Glass oinochoe (perfume jug)
An item at Metropolitan Museum of Art
Translucent cobalt blue but with one patch of turquoise blue on neck; applied foot and handle in cobalt blue but with opaque yellow streaks; trails in opaque yellow and opaque turquoise blue. Applied broad trefoil rim-disk; tall cylindrical neck, slanting forward; broad uneven shoulder, almost horizontal at front; bulbous body curving in towards bottom; applied outsplayed foot with uneven slightly hollow bottom; handle attached in a large flattened pad to outer edge of shoulder over trail decoration, drawn up and out, then turned in, arching above rim-disk, and pressed on to back of neck below rim.
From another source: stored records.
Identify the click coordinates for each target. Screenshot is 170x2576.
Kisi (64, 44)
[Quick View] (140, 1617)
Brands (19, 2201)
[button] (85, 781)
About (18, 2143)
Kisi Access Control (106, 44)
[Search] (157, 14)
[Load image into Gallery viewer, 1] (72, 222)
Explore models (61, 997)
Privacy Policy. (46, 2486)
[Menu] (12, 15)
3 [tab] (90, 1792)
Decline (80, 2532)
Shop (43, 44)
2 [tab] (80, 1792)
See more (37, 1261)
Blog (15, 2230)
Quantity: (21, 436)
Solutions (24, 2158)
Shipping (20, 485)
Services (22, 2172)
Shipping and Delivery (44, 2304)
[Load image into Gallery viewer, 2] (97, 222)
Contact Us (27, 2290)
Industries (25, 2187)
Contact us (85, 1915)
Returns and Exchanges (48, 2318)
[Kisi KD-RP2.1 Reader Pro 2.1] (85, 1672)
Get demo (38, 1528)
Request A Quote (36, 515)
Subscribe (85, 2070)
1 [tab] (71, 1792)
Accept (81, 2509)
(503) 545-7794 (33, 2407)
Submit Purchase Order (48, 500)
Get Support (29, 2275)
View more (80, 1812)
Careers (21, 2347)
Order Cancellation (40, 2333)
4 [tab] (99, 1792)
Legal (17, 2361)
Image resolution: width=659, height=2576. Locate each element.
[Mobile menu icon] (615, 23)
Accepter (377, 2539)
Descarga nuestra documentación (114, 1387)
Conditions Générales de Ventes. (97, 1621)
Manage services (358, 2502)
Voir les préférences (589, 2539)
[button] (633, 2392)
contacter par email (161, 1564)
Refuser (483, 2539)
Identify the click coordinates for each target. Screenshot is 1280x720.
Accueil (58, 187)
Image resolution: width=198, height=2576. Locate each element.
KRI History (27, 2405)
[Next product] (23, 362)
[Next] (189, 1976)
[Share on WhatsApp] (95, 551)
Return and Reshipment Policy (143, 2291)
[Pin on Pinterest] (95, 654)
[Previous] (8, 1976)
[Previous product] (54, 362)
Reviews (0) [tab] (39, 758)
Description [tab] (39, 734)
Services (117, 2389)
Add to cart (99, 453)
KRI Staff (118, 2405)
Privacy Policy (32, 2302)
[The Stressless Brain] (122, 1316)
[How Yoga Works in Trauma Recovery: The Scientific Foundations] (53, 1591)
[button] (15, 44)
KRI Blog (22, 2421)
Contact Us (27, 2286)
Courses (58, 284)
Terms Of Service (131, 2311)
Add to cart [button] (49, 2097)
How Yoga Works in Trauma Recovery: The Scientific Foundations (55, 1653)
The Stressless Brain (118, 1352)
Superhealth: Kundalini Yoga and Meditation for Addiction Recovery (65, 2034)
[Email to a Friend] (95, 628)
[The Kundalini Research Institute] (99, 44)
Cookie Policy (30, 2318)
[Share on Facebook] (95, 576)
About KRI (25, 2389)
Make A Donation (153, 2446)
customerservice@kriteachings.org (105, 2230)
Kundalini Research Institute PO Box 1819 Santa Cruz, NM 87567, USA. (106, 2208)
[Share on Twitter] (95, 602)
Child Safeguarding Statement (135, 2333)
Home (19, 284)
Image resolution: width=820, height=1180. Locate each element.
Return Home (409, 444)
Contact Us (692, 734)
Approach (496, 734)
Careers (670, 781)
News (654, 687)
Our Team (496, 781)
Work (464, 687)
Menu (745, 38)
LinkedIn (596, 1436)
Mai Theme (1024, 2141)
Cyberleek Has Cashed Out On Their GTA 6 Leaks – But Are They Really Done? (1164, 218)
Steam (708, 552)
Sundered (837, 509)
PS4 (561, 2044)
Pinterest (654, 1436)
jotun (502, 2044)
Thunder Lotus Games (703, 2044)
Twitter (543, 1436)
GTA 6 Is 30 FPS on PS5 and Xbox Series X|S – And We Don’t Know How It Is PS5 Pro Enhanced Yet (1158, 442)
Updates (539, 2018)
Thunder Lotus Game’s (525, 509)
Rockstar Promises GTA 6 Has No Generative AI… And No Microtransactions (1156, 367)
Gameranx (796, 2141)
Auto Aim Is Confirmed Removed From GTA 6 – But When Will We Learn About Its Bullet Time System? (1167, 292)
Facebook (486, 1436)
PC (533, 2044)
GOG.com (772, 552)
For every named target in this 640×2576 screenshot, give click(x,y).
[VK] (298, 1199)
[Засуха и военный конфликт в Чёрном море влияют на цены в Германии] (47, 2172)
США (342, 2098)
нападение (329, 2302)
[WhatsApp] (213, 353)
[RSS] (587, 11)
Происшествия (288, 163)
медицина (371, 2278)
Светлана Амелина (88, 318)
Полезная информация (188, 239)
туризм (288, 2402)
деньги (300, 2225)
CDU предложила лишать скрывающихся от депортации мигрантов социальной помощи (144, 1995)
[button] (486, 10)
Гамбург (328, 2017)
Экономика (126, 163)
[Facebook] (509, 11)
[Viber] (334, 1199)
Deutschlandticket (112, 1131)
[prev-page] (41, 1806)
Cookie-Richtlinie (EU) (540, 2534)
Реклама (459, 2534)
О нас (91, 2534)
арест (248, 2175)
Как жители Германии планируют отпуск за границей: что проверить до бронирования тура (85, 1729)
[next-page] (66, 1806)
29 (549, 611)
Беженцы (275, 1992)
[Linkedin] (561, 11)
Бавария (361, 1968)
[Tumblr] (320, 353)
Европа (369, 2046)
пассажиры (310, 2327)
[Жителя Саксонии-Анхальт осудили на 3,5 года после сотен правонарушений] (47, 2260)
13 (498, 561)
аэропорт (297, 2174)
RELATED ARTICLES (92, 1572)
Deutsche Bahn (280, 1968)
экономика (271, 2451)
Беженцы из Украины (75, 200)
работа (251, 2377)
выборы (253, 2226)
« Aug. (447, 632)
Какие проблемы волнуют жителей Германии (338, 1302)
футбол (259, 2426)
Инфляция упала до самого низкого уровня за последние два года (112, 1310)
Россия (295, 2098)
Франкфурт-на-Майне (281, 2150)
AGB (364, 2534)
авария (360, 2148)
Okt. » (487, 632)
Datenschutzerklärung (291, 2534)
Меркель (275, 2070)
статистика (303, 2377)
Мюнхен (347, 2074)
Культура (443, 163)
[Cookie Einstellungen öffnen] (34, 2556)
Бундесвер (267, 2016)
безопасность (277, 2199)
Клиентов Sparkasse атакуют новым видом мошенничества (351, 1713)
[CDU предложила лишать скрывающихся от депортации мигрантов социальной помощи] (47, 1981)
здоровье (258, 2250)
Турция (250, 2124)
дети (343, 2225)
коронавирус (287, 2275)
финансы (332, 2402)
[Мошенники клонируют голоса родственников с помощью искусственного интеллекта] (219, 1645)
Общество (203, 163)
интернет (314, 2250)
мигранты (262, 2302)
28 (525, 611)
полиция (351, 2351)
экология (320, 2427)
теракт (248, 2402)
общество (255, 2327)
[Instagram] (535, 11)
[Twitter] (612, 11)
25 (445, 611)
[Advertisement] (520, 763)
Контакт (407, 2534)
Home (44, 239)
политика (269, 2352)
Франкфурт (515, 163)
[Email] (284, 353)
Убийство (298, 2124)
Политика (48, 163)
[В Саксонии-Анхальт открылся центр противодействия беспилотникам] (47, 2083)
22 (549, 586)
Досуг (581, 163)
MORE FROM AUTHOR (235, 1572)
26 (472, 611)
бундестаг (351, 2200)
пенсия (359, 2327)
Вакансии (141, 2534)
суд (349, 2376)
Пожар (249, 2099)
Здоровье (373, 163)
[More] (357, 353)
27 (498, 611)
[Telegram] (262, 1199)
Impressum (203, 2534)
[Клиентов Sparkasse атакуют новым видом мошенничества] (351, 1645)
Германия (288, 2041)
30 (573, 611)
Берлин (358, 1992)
Yellow trail, streaked with turquoise blue, attached at edge of rim-disk; an unmarvered yellow trail, also with turquoise streaks, wound once around center of neck; a third yellow trail applied as a broad marvered pad to edge of shoulder and wound down spirally, then tooled around upper body; a turquoise blue trail added over yellow, forming a zigzag pattern; below this, a yellow trail and a thin turquoise trail applied together and wound round in uneven horizontal lines, and a second turquoise trail applied over yellow to form a band around lower body; another yellow trail attached at edge of foot; a small raised knob of yellow applied to bottom of handle. Intact, except for internal cracks in rim-disk and neck; small patches of encrustation and faint iridescent weathering.
Greek and Roman Art
An exhibit at Metropolitan Museum of Art
The Museum's collection of Greek and Roman art comprises more than thirty thousand works ranging in date from the Neolithic period (ca. 4500 B.C.) to the time of the Roman emperor Constantine's conversion to Christianity in A.D. 312. It includes the art of many cultures and is among the most comprehensive in North America. The geographic regions represented are Greece and Italy, but not as delimited by modern political frontiers: Greek colonies were established around the Mediterranean basin and on the shores of the Black Sea, and Cyprus became increasingly Hellenized. For Roman art, the geographical limits coincide with the expansion of the Roman Empire. The department also exhibits the art of prehistoric Greece (Helladic, Cycladic, and Minoan) and pre-Roman art of Italic peoples, notably the Etruscans.